Mais il faudrait commencer par définir la raison. Tâche difficile : Littré donne du mot vingt-et-une définitions et aucune n’est exhaustive (seul, le ridicule mot pièce en compte davantage : vingt-sept).

Dans le Vocabulaire philosophique de Goblot, la raison est « la faculté de distinguer le vrai du faux ». L’ennui est que la vérité de l’un est l’erreur de l’autre et que pourtant tout le monde se croit raisonnable.

 

Mais on ne comprend peut-être certains mots qu’à la condition de ne point trop les définir et ce sont précisément les plus riches tels que Dieu, amour, être ou néant. Face aux mots raison et rationalisme, je crois à peu près comprendre : c’est l’explication qui obscurcit. Et c’est le contexte qui éclaire. Il y a là une leçon : c’est aussi le contexte historique qui éclaire le mot raison.

Chez le primitif qui ignore les lois naturelles et l’enchaînement des phénomènes, la raison est mystique : tout est plein de dieux, miracles, intervention des esprits divins. Ce sont eux qui allument le soleil et les étoiles, déclenchent les éclipses, rythment les saisons, produisent l’ondée, dirigent la flèche vers le gibier. Il est dès lors rationnel de se rendre les dieux favorables par les incantations, la prière et surtout par la magie, harmonisée à la vision mystique du monde. C’est l’impiété qui serait irrationnelle.

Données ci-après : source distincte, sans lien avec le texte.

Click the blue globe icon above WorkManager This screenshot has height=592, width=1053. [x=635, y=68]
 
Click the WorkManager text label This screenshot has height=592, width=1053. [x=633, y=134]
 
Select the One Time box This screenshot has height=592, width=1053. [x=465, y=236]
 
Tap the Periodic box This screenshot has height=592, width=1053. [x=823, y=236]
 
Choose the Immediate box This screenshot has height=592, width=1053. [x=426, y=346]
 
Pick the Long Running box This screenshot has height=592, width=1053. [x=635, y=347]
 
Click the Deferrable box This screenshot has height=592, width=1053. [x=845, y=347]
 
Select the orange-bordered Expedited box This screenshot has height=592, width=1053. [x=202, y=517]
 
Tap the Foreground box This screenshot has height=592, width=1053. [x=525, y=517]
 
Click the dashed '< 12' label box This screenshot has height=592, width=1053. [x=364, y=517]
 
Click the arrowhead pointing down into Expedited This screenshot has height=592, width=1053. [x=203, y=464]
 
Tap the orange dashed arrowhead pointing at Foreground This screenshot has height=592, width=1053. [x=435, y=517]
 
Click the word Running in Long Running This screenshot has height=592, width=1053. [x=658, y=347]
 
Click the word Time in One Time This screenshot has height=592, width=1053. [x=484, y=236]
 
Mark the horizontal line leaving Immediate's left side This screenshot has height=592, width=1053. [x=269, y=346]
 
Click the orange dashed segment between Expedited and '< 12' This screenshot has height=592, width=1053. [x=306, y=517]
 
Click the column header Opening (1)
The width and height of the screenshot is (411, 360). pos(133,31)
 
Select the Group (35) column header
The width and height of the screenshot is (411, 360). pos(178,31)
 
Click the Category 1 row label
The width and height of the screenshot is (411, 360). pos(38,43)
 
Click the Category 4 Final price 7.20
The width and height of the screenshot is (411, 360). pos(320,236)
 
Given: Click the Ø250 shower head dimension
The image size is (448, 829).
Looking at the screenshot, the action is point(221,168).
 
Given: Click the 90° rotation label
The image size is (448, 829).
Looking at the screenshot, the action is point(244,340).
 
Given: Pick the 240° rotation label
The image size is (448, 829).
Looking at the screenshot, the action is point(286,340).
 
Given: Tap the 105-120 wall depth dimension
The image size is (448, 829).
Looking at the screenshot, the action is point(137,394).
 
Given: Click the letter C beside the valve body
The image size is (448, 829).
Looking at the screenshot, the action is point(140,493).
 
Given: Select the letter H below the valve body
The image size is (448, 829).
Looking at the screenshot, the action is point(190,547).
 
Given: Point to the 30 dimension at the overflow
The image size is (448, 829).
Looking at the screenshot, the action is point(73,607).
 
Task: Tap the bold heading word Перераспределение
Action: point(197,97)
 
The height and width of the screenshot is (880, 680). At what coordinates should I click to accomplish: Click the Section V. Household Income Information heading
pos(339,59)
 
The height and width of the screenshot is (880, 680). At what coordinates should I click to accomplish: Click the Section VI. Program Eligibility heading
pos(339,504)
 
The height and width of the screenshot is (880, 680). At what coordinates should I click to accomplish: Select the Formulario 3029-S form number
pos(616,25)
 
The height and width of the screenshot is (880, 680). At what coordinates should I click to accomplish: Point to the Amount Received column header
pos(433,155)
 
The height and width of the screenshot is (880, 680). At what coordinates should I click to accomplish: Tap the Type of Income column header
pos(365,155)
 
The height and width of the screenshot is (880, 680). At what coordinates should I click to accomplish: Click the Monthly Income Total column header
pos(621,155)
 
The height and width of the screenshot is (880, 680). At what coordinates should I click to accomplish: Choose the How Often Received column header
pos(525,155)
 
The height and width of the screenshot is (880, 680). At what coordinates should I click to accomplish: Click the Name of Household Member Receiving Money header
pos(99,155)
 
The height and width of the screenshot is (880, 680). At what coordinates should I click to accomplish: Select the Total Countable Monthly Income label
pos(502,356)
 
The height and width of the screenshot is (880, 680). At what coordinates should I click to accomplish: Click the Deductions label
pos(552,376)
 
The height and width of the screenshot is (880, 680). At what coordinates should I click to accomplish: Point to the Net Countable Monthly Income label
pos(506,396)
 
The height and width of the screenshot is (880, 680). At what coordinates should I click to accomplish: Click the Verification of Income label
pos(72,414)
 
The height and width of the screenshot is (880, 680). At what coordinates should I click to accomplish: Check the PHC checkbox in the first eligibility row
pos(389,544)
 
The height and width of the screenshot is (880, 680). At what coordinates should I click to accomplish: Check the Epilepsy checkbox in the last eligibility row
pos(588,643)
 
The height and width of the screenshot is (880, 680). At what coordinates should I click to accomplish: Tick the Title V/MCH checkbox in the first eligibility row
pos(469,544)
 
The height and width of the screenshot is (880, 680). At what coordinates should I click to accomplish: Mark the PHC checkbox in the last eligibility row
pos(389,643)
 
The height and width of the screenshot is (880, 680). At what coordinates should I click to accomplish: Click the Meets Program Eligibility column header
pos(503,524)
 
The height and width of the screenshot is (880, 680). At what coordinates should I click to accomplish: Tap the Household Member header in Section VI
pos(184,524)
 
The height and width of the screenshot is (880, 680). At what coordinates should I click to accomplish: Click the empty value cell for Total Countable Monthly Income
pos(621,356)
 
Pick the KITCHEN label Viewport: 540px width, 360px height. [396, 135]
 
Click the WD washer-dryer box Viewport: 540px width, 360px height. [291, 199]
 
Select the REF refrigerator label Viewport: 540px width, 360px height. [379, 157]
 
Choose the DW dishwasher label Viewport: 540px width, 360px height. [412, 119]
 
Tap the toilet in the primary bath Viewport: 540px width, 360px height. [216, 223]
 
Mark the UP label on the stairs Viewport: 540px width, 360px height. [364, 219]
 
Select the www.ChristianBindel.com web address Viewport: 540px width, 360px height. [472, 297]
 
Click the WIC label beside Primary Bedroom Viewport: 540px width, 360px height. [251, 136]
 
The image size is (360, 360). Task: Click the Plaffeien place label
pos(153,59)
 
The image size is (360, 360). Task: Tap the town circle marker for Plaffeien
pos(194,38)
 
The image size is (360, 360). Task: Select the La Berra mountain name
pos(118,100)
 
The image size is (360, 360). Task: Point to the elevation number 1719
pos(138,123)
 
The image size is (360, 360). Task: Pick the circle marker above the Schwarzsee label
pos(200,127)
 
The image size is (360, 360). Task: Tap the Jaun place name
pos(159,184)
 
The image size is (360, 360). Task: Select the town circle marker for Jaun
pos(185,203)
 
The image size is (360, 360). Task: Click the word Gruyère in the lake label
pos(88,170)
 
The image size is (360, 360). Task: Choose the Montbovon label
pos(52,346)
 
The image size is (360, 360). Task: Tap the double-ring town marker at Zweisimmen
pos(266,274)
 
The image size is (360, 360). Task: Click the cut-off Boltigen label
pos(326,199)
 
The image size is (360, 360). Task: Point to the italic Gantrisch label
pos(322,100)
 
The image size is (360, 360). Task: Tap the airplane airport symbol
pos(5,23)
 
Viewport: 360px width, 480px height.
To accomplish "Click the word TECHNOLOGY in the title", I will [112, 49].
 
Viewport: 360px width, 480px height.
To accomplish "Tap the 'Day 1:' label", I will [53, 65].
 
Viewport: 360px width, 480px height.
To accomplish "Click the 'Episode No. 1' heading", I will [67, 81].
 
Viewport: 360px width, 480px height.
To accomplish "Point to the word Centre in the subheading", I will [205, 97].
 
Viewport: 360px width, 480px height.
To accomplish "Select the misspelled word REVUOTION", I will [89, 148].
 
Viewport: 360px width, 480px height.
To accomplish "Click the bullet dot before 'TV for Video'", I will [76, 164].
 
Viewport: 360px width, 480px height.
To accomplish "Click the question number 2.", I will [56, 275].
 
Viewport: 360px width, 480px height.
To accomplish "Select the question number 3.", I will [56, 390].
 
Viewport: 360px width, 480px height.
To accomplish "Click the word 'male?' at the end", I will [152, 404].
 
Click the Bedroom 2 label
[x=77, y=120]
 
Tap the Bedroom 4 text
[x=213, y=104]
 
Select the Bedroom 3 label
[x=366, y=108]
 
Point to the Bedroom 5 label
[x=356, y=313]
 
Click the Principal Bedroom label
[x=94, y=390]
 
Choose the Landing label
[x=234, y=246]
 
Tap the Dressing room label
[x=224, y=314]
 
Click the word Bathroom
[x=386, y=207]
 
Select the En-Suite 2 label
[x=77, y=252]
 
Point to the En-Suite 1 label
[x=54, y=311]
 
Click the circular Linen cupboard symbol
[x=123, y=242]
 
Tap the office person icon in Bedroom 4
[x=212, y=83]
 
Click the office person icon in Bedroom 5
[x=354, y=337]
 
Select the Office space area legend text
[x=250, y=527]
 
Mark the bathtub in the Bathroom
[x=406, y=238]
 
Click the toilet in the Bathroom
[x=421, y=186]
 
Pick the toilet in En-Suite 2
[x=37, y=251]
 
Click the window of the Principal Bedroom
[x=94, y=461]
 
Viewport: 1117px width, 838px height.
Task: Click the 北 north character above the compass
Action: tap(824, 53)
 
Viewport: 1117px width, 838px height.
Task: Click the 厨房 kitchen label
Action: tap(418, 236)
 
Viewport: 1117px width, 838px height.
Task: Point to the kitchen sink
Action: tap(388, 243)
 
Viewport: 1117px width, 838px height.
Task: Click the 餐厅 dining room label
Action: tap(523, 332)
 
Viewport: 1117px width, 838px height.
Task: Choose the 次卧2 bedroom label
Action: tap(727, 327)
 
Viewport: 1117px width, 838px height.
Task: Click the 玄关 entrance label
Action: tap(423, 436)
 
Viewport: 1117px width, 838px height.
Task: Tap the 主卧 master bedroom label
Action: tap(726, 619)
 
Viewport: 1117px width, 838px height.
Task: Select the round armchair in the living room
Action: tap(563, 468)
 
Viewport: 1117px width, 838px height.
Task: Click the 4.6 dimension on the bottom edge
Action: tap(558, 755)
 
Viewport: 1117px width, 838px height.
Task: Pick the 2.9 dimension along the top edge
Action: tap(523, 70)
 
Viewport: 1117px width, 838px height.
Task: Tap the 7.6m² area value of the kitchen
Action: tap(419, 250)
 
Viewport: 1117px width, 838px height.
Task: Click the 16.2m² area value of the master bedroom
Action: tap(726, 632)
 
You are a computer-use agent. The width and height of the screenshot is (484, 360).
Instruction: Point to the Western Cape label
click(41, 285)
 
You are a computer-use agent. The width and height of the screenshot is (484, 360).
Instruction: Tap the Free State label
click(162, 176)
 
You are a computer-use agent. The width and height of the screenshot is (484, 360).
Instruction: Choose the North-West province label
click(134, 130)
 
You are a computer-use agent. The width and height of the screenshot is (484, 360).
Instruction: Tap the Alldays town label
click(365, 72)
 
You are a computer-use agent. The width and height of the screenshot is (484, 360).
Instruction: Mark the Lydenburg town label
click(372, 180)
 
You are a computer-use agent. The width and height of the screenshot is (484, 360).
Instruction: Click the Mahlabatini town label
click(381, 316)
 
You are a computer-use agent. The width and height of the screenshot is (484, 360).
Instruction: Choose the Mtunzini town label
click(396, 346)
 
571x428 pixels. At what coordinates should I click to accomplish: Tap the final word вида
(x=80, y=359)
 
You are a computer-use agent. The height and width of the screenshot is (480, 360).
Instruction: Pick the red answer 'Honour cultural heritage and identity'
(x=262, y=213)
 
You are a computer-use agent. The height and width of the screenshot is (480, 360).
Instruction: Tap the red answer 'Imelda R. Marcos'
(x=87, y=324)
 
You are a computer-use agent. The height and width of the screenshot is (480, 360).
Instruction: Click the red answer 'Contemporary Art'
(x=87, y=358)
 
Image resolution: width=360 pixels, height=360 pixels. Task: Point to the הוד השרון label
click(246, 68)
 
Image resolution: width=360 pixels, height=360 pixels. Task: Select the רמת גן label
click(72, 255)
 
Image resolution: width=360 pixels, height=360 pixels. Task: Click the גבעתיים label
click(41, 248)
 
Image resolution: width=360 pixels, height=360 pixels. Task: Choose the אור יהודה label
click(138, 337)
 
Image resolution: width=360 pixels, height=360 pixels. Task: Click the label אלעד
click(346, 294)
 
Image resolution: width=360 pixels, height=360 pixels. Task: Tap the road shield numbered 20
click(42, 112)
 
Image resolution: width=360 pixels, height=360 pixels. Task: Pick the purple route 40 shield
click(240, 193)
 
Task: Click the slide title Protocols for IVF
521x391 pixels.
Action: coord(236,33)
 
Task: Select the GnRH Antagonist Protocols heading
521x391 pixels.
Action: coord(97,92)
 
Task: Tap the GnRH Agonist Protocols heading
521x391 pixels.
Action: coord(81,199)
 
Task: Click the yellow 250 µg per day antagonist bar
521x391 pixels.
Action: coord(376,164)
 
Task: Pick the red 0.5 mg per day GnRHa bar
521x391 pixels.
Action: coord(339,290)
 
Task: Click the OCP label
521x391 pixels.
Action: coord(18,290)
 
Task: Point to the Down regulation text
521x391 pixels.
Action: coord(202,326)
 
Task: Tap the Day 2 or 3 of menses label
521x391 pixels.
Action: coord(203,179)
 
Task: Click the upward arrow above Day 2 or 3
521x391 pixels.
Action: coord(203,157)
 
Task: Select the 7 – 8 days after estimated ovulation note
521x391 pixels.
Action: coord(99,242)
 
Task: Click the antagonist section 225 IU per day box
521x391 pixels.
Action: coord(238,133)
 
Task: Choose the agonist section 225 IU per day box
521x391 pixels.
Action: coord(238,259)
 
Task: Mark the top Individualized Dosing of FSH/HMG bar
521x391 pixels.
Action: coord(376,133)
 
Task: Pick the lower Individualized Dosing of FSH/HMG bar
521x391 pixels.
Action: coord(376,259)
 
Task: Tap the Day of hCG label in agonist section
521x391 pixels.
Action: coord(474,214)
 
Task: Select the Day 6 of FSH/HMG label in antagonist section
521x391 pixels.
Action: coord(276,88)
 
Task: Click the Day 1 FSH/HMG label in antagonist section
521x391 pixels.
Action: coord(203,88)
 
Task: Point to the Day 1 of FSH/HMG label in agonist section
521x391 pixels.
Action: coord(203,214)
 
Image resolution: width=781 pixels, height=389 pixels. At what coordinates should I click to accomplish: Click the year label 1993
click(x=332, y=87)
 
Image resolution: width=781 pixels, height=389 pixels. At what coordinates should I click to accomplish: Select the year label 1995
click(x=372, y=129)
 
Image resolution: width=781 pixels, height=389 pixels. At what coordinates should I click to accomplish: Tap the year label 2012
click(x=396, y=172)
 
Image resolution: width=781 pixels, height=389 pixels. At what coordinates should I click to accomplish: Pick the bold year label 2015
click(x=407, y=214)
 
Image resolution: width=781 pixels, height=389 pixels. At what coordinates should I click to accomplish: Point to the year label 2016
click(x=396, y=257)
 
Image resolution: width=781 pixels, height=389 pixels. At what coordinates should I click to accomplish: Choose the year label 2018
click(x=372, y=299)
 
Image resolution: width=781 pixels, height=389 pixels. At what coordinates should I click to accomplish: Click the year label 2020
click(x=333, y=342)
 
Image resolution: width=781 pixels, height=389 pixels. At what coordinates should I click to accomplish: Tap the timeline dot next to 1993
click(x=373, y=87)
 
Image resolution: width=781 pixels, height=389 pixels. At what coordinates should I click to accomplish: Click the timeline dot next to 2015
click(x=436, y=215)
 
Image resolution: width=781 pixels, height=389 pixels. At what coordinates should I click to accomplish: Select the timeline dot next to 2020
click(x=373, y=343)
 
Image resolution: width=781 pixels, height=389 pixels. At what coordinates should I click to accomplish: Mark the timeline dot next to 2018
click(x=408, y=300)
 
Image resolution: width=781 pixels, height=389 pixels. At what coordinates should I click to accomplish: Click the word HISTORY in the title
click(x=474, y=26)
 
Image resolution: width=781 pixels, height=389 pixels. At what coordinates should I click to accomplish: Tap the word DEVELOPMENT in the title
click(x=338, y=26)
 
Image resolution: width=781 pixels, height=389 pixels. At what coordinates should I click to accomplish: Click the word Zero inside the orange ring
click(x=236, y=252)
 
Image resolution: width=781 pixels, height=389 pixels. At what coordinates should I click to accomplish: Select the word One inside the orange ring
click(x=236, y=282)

La grande majorité des hommes n’en est plus là, encore que les tabous, fétiches, et autres gris-gris des superstitions modernes revendiquent toujours un droit de cité. Leurs adeptes pensent que l’irrationnel a ses raisons.

Cependant les primitifs évoluèrent. Sans découvrir les lois naturelles, ils les pressentirent. Apparurent alors ces pré-sciences que sont l’alchimie et l’astrologie : appliquant un semblant de méthode au chimérique, elles préparaient les esprits à des disciplines plus exigeantes.

La Grèce franchit le pas décisif en purifiant les sciences équivoques de l’Égypte. La régularité des mouvements astraux imposa sa notion de loi naturelle. Anaxagore énonça le premier l’idée d’un ordre imprescriptible, ce qui lui valut l’amitié de Périclès.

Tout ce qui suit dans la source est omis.